July 7, 2017 | Written by: Dave Millner
Categorized: Cognitive HR | Employee Engagement
Share this post:
My key takeaway from the IBM HR Summit in London were that organizations, and HR functions in particular, are either in the throes of, or are considering a change in strategy given the demands of the automated future of work that we are all facing. This was reinforced throughout by a number of sessions where the focus was on the transformation of the workforce’s experience. This was highlighted at the opening session by IBM where the emphasis was on the role of emerging and evolving “cognitive” technology can have on how employees interact with the organization as they are on-boarded, seek out options regarding their career, access “fit for purpose” learning and provide instant feedback to the organization regarding their insights.

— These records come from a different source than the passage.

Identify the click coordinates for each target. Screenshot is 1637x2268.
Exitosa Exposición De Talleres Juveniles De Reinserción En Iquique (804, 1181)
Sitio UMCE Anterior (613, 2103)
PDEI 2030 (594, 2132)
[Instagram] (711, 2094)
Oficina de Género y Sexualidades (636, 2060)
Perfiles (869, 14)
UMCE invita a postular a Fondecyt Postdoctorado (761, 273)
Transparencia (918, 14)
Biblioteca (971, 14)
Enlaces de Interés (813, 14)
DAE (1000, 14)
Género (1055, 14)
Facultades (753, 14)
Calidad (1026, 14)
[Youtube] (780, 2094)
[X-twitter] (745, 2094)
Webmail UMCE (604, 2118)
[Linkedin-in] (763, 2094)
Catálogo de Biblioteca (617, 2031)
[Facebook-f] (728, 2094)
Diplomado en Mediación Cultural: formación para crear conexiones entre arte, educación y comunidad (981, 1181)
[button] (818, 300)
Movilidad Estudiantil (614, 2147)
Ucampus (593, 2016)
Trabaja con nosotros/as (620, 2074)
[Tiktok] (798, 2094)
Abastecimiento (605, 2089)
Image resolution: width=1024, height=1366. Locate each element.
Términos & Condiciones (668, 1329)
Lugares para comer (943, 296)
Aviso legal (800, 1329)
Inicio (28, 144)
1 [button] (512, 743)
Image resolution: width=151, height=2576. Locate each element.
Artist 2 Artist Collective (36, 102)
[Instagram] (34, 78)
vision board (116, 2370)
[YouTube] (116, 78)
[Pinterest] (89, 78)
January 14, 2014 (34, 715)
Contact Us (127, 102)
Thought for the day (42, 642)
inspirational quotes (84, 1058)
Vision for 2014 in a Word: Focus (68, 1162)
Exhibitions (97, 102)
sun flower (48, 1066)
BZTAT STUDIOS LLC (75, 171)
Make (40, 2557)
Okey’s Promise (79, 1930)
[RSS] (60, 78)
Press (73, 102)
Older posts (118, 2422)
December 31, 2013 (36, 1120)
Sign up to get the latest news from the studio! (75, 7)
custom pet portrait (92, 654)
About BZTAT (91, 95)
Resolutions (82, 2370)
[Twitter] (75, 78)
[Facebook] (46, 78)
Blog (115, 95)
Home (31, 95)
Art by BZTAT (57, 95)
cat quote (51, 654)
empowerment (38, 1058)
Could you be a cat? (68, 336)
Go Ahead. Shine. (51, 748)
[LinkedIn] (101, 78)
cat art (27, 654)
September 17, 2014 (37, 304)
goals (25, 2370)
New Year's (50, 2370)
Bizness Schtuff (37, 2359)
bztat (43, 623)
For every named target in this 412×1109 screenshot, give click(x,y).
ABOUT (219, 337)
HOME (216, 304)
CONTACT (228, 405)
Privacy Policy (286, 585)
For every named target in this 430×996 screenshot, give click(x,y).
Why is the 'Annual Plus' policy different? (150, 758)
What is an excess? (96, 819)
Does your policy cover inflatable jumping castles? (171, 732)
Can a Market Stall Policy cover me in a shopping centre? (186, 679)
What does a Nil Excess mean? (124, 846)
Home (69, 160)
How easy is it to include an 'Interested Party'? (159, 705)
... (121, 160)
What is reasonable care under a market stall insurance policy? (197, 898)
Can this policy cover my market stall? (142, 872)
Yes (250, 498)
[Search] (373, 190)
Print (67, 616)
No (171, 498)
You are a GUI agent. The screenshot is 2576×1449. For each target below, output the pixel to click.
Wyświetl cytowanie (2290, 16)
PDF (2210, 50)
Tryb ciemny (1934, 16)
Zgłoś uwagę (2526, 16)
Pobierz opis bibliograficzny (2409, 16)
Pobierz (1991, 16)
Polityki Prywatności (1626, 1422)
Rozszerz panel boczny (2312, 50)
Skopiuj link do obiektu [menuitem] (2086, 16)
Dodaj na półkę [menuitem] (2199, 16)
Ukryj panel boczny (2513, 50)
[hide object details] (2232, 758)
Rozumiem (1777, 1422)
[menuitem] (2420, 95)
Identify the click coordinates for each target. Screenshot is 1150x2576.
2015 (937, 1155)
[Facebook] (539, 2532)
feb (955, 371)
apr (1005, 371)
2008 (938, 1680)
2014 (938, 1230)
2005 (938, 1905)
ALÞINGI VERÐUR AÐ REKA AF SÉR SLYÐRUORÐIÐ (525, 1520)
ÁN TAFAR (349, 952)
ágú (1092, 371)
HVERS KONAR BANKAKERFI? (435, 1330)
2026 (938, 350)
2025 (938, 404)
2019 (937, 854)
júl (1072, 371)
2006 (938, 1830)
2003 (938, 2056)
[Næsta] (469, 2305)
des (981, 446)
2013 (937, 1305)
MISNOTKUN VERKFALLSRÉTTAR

The solutions whilst futuristic are actually here today and are being used by some clients as they seek to reinvent the role of HR and ensure that “added value” activities are their focus rather than continued distraction with time consuming operational activities. This was a feature reinforced by Mike Haffenden and the CRF team in their session that focused on how HR can make an impact. The conclusion for me seems to revolve around HR making a mindset and behaviour change in conjunction with new enabling technology.
The employee experience was a strong theme throughout driven by the demands of the future of work; engagement alone it would appear is not enough anymore and whilst not wanting to complicate matters the trends from Tap’s Solutions, EY, IBM and the excellent panel discussion was that simple focused improvement activities with the involvement of the employees is the way to drive a better experience – the days of leaders and managers “knowing what is best for their people” are gone. These high involvement strategies whilst culturally challenging, in some cases, are key to sustaining momentum and change.
No conference would be complete without analytics being mentioned and the key aspects for me are that data will become the new currency that organizations have to get better at collecting and managing. EY provided a great example of their analytics journey focusing on the engagement initiatives that they have focused on over the past few years but even with their great data capability it was clear that data was merely the driver of tangible action and change None of the automation opportunities (such as Cyber Security talent, the Cognitive HR function) will happen without data and the role of HR will evolve with a greater need for insights and future data based perspectives as outlined by KPMG. Watch the video streams now.
The conference, and the excellent workshops, reinforced that the future of work is actually here now and is disrupting the way that organizations are having to respond to external changes that are impacting on their business. Whilst some of these aspects are not controllable, the one element that is achievable is to control the work conditions that all our employees have to operate in – making your organization an even better to place to work is going to be a continual challenge but one that the conference attendees certainly seemed up for!